Last weeks election has altered the political landscape of Canada (see left, the top chart are 2011results, bottom are 2008 results) , but only reflects what people have already been thinking. Elections summarize past thinking and events rather than project the future. There should be a line on each ballot that says: "past performance does not guarantee future results," like all the mutual fund companies are required to do.
This past week the mainstream Canadian media have focussed on the demise of the Liberal Party, the surge of the NDP and their rookie caucus, but very little on the most important result, namely what a Conservative majority might mean for the future.
Stephen Harper and his gang now have free rein, there are so many in the media and the general public that openly hated the Harperites, that I'm surprised that angry demonstrations have not materialized, though that may yet happen.
What will the Conservatives do with their majority? On May 6th I discussed the National Post's priority list. If Harper wants to keep his fiscally responsible supporters he is going to have to stop kowtowing to the other parties for their support, Gerry Nicholls says precisely that here. Of course Harper has no need to kowtow anymore, but he really needs to show that things will be different. One way he could do this was suggested by a Quebec writer a couple of days ago, and I like it. Appoint Maxime Bernier, a fallen cabinet star, to President of the Treasury Board, Stockwell Day's old job. I think that is a great idea, I have always viewed Mr. Bernier as "libertarian-lite" and this would be a perfect place for his talents as outlined in the article.
There are those that say Harper should not govern with an ideological bent because he will be accused of pulling out his "hidden agenda." When the Liberals or NDP suggest a new policy program for every little thing that ails us, they were never accused of being ideological, but of course they were. Its time we had some fiscally prudent ideology from the Conservatives, I hope it happens, but like some I'm not holding my breath.
In that article, Terence Corcoran suggests that the Conservatives acted like centrist Liberals in this election. This may be why the Liberals had such a poor showing, they had no where to go but to stray into "progressive socialist" territory, a realm already occupied by Jack Layton and the NDP, and since Layton was far more popular than Ignatieff, people chose Layton and the Liberals became redundant. In Ignatieff's election night concession speech he suggested he would stay as leader until he was no longer needed, 10 hours later was gone, and a day or so after that he was back to being a teacher, this time at the University of Toronto.

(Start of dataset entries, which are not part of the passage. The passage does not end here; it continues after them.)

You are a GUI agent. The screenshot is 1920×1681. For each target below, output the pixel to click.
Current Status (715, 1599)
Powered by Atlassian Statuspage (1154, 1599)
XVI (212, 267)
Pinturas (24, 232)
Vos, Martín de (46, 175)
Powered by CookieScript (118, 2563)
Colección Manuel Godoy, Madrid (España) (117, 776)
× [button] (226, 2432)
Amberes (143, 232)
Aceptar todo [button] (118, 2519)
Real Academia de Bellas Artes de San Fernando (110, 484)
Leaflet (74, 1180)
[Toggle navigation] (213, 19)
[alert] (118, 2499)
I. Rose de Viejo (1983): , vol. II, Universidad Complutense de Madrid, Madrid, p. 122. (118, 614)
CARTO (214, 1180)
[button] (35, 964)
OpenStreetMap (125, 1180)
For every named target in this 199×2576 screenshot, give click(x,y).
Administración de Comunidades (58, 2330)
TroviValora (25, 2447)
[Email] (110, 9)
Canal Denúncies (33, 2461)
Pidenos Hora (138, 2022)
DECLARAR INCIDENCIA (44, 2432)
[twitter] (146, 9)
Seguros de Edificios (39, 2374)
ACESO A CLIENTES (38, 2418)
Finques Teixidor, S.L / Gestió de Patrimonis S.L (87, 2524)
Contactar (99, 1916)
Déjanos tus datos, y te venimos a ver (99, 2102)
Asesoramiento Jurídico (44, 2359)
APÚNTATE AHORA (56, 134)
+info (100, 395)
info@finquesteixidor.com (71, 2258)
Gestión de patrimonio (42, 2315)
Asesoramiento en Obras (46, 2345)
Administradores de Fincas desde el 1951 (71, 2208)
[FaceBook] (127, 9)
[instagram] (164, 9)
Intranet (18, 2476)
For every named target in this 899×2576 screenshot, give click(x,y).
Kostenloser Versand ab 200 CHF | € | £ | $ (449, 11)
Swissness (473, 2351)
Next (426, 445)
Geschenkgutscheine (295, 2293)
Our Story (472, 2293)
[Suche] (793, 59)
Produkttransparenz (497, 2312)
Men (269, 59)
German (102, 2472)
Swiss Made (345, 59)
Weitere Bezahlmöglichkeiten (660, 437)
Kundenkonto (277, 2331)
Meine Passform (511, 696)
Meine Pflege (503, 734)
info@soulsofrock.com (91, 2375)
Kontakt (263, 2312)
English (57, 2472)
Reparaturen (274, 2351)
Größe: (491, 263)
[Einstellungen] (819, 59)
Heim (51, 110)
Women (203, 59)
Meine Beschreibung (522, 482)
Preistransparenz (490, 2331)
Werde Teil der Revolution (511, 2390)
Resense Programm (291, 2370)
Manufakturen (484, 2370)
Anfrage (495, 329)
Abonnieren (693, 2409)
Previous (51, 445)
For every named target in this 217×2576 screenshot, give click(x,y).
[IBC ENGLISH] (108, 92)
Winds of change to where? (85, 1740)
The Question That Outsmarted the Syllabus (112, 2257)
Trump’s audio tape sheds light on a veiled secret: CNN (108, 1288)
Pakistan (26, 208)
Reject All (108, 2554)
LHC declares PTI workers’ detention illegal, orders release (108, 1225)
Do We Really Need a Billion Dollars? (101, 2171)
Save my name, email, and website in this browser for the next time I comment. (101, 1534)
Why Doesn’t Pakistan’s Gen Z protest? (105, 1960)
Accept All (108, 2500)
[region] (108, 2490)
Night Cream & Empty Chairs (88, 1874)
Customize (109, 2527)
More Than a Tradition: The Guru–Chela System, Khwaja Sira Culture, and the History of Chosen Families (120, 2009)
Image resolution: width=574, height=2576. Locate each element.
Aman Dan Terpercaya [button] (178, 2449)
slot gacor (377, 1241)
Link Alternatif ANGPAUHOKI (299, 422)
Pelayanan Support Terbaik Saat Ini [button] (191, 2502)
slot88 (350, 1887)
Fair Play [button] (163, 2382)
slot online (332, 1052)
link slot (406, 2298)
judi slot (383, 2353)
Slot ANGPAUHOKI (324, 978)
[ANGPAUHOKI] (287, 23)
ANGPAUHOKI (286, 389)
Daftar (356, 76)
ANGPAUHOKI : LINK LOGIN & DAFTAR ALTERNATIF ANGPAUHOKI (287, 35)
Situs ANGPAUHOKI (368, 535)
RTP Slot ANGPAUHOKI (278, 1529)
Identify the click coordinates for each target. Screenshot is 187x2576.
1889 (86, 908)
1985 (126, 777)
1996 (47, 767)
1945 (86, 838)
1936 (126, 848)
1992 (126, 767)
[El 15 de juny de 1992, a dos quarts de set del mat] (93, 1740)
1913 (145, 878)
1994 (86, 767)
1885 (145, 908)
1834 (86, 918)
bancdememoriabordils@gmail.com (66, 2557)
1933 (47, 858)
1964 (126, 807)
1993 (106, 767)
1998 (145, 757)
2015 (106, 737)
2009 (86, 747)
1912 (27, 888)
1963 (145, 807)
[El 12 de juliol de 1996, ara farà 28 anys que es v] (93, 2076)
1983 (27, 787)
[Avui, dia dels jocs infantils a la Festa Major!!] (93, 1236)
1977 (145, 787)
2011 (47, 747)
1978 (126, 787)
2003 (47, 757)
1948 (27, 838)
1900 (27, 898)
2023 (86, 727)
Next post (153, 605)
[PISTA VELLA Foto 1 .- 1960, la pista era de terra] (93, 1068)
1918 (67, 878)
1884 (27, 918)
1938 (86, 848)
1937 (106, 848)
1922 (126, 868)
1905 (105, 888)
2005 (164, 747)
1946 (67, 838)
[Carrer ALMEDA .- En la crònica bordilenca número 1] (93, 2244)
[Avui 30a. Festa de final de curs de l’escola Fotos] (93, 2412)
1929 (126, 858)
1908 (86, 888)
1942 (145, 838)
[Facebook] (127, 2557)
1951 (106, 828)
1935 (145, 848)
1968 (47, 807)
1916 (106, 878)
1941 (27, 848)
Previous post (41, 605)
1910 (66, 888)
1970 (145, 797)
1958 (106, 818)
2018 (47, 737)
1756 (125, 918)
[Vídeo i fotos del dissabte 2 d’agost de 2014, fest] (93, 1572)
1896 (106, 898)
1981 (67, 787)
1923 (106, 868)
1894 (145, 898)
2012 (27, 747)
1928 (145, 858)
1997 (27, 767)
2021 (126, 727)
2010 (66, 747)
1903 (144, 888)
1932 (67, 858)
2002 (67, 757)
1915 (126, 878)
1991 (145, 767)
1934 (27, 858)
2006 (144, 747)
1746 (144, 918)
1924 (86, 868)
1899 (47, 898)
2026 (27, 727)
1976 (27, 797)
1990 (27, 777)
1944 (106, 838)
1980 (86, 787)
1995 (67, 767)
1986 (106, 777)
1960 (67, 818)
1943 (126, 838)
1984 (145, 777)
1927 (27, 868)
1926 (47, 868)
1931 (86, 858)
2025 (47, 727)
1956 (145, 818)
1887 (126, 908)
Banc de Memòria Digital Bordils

One of the best things that happened in this election was the collapse of the "fake-federalist-party" Bloc Quebecois, from 49 seats to 4, well deserved. Of course the poor Bloc Leader Gilles Duceppe, is left only with a paltry $141,000 annual pension. Who got suckered there?
I haven't mentioned Elizabeth May's impressive victory in British Columbia. She worked hard and moved there to find just the right group of deluded individuals from the wet (yes I mean wet) coast, land of Suzuki and all things environmental. I'm sure she will do an outstanding job of representing those people, she has proven she can play with the big boys in the 2008 leaders debate. Her party however, the Greens, is a dying force in Canada. Percentage draw this time was 3.9%, down from 6.8% in 2008 (then approaching the peak of climate change hysteria at COP 15), down from 4.5% 2006, and even down from 4.3% in 2004. In the light of NDP cap and trade policy, the Greens are redundant as much as the Liberals. Lawrence Solomon has an interesting link that compares political support of global warming activism in today's Post.
Now on to the Ontario election, less than 5 months away, thankfully a date that was known well in advance.